#### Extracted records

-- Opening Marker --

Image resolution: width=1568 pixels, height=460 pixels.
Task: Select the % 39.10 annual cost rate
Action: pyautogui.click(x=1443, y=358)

-- Closing Marker --
-- Opening Marker --

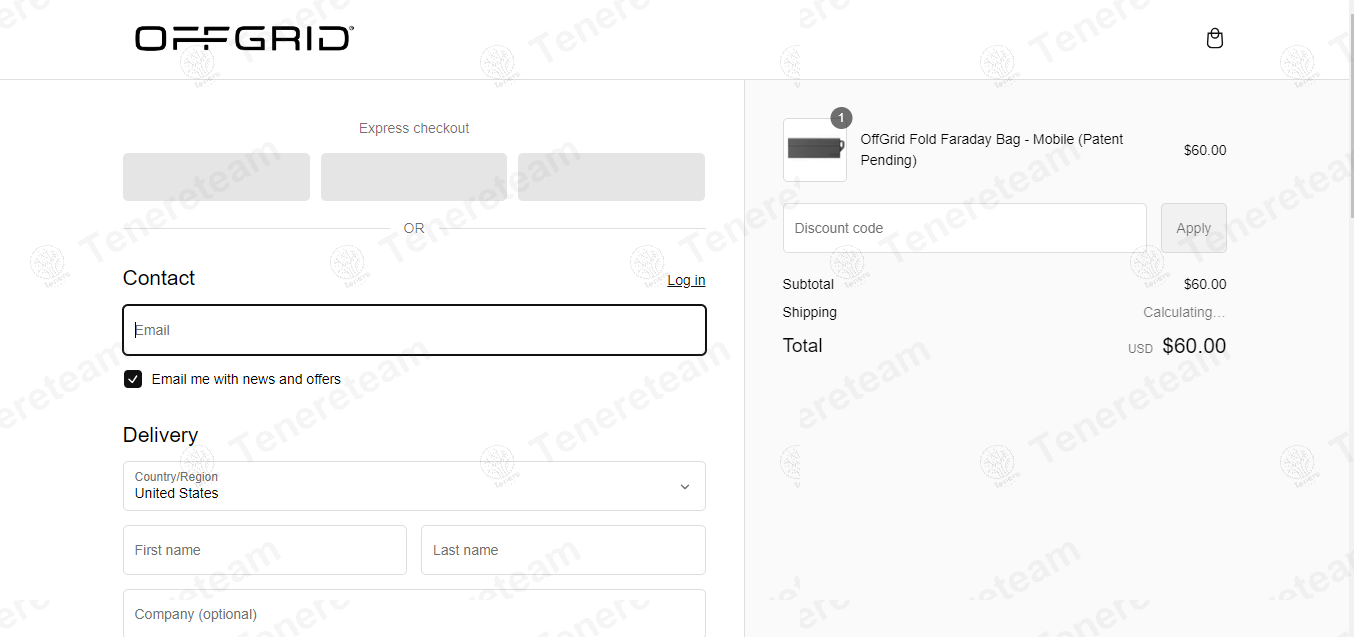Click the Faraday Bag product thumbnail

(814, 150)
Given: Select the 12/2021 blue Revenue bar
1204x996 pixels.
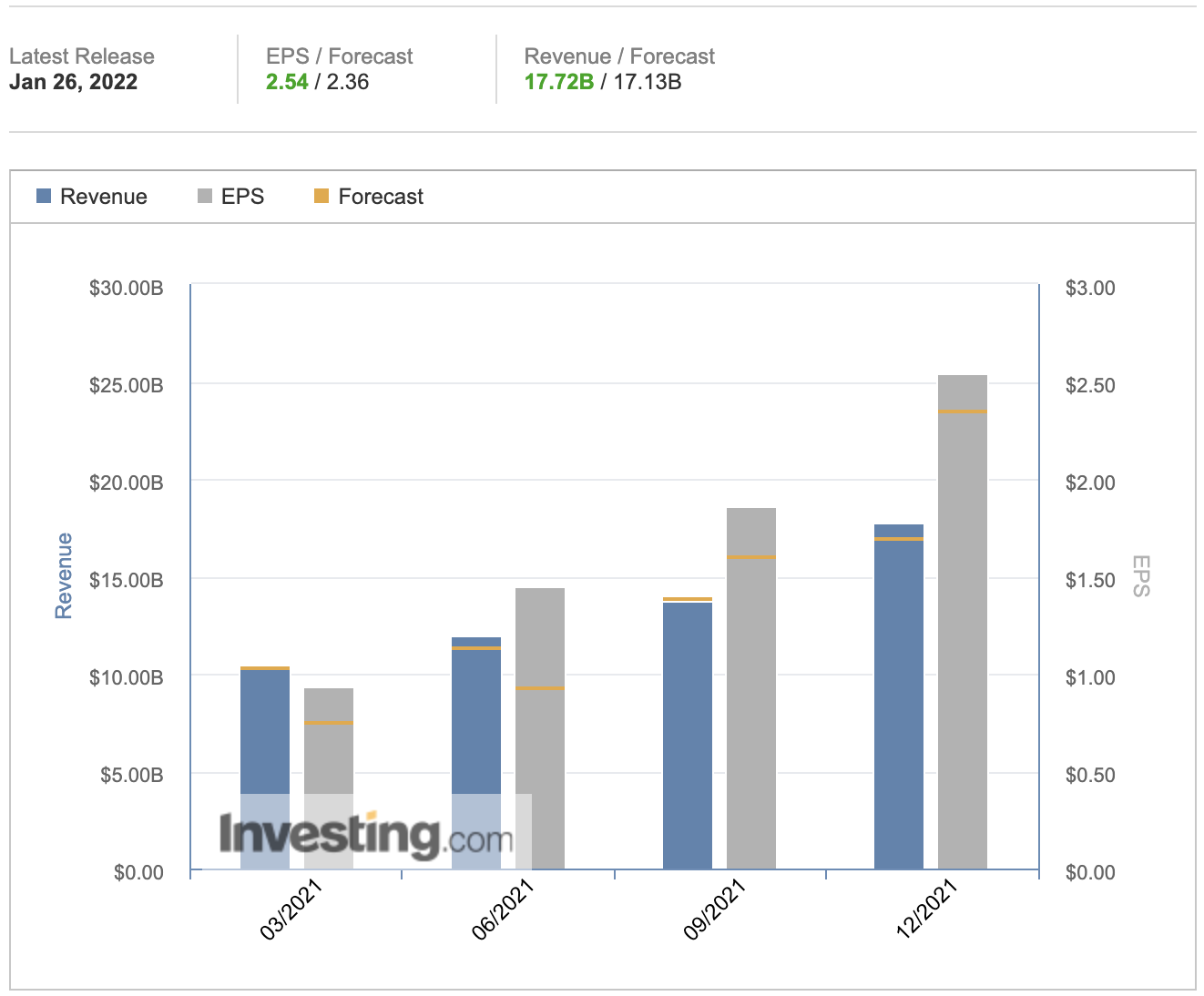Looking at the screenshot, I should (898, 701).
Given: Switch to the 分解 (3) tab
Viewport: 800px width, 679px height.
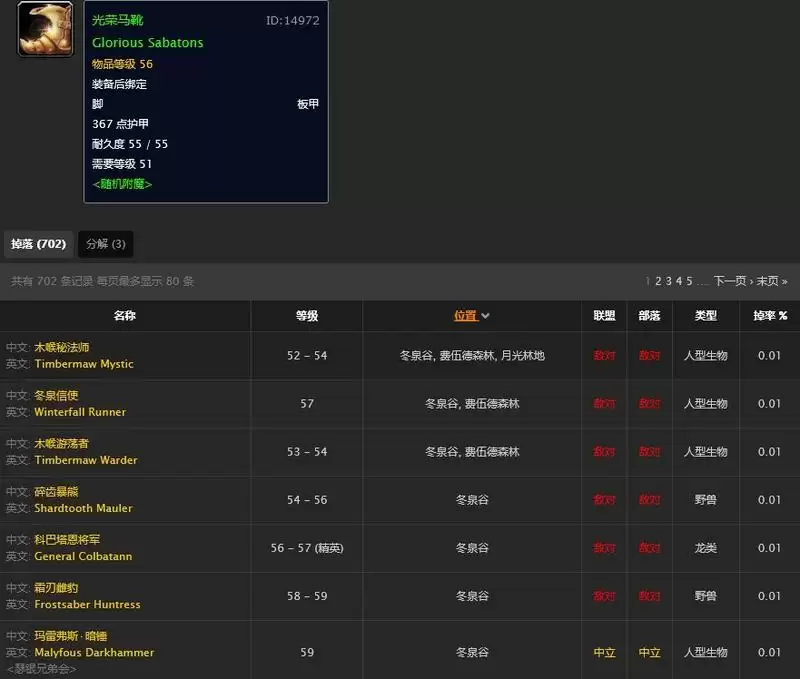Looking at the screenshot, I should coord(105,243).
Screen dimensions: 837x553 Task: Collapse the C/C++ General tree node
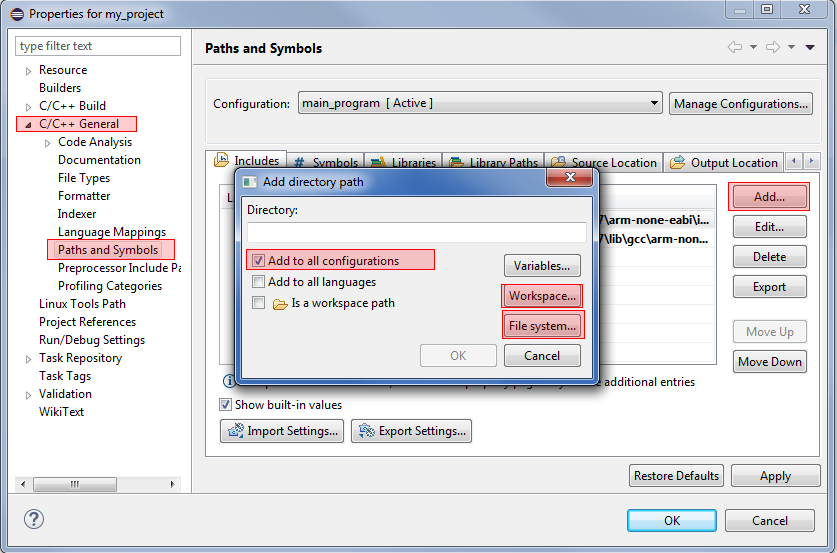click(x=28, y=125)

-- Closing Marker --

#### Your task
Copy each line above where "Given" appears.

#### Expected answer
Given: Select the 12/2021 blue Revenue bar
Given: Switch to the 分解 (3) tab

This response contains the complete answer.